> Description of the task: The line holding "Cancel the experiment setup" and every line after it through the end of the entries below: retype these exactly and nothing more.

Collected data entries
━━━━━━━━━━━━━━━━━━━━
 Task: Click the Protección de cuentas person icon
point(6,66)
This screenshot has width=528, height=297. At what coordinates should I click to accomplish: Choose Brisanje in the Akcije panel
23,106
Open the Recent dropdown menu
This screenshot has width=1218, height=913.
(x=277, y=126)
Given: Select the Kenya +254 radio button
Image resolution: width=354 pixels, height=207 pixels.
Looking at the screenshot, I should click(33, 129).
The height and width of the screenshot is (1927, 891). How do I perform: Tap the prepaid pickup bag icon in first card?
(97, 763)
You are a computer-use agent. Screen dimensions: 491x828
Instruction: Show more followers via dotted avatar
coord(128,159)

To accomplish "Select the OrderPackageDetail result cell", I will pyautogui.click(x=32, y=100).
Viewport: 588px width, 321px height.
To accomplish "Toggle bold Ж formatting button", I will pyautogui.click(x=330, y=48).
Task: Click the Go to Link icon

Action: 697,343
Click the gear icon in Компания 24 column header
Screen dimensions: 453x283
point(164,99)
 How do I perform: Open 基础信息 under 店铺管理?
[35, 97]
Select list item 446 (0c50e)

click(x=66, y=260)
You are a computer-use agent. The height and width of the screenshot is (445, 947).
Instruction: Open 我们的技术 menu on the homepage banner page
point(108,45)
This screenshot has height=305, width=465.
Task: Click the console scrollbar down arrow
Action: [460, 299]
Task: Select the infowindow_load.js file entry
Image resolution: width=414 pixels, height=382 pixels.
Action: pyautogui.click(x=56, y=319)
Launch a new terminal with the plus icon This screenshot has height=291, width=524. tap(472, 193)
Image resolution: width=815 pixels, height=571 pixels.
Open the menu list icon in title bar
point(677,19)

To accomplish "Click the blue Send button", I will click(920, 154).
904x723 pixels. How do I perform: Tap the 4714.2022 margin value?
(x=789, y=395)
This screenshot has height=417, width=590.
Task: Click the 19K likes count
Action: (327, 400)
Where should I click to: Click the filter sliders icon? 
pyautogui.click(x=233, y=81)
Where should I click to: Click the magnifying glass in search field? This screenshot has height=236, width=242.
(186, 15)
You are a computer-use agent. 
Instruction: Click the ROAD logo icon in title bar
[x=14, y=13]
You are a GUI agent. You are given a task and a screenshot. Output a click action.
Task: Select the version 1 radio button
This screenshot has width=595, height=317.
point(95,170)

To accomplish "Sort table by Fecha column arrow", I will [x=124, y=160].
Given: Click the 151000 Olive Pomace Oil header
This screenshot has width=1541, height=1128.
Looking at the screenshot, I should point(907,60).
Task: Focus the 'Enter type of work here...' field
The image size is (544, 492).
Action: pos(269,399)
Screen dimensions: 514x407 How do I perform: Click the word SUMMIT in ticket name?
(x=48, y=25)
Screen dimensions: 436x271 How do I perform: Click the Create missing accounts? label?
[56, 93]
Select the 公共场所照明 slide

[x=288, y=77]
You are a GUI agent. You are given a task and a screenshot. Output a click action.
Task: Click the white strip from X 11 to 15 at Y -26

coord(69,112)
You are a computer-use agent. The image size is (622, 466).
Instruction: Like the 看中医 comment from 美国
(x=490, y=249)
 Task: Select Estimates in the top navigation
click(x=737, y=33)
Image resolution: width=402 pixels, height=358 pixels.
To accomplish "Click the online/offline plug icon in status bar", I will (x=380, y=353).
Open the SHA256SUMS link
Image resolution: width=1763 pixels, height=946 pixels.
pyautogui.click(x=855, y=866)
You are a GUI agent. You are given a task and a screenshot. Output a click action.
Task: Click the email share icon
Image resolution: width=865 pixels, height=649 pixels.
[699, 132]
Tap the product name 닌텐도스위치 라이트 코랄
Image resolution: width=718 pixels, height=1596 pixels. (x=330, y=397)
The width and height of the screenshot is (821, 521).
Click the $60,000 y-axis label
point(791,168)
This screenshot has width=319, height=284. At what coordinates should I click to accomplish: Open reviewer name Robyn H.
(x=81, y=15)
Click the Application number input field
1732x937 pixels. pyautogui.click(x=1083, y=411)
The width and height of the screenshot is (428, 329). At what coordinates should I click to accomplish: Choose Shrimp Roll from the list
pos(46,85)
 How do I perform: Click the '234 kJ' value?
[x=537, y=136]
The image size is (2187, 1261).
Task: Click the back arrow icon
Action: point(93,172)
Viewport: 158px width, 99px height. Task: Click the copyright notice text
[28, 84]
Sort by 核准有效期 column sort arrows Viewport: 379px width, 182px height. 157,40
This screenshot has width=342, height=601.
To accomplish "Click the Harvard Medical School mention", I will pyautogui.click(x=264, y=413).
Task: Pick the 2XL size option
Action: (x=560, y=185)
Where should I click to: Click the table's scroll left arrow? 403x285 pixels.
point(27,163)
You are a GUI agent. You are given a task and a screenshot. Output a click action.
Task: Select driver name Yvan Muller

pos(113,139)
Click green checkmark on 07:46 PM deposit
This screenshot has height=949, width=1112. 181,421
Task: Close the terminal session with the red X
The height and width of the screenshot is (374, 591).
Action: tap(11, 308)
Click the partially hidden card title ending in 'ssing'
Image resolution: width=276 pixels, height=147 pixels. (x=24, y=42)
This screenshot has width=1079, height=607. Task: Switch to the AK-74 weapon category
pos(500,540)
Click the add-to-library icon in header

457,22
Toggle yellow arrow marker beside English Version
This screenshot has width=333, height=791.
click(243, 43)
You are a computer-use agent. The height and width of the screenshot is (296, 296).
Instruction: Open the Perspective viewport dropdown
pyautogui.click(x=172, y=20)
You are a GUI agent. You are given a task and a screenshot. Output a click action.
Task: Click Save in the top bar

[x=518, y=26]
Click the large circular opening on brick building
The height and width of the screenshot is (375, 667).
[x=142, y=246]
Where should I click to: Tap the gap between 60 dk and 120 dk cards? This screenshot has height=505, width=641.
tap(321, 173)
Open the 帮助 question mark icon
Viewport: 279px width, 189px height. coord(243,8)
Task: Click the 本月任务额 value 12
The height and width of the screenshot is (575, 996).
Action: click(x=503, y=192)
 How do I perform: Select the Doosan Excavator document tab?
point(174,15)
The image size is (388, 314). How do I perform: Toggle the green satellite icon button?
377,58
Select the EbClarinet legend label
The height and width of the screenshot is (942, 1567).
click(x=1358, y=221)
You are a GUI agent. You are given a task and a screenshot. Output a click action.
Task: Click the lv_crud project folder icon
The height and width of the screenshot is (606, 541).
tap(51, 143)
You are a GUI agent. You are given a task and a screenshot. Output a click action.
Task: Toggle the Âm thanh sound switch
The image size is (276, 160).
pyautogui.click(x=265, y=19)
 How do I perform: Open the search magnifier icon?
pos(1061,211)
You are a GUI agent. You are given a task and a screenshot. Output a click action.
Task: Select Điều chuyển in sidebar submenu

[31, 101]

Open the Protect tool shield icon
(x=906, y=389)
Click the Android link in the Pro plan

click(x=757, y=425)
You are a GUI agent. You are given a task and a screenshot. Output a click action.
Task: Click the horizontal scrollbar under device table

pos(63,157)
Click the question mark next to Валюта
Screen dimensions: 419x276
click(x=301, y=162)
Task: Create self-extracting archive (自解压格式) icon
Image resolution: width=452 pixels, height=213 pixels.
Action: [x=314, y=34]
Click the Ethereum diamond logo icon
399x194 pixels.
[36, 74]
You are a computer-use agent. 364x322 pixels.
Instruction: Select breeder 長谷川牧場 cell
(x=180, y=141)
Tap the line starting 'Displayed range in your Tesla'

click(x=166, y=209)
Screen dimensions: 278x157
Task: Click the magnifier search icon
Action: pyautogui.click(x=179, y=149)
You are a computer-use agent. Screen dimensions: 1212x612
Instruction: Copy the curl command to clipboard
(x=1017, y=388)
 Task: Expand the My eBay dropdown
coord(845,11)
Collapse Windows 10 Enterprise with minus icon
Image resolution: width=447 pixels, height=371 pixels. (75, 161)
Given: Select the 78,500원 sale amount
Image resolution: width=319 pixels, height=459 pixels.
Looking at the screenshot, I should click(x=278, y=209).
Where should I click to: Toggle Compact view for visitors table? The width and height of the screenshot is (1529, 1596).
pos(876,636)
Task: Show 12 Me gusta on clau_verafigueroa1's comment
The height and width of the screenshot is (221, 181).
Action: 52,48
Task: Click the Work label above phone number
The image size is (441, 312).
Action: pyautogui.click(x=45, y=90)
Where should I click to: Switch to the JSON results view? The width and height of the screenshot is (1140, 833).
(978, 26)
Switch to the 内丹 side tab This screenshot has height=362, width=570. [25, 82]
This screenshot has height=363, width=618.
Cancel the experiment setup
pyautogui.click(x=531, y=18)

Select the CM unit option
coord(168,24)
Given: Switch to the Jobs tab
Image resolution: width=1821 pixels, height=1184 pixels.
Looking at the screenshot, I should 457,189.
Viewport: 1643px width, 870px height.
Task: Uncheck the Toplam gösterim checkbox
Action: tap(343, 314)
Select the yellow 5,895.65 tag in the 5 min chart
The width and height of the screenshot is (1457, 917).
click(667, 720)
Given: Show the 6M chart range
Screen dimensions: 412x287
━━━━━━━━━━━━━━━━━━━━
> Reply to the task:
Cancel the experiment setup
pyautogui.click(x=531, y=18)

Select the CM unit option
coord(168,24)
Given: Switch to the Jobs tab
Image resolution: width=1821 pixels, height=1184 pixels.
Looking at the screenshot, I should 457,189.
Viewport: 1643px width, 870px height.
Task: Uncheck the Toplam gösterim checkbox
Action: tap(343, 314)
Select the yellow 5,895.65 tag in the 5 min chart
The width and height of the screenshot is (1457, 917).
click(667, 720)
Given: Show the 6M chart range
Screen dimensions: 412x287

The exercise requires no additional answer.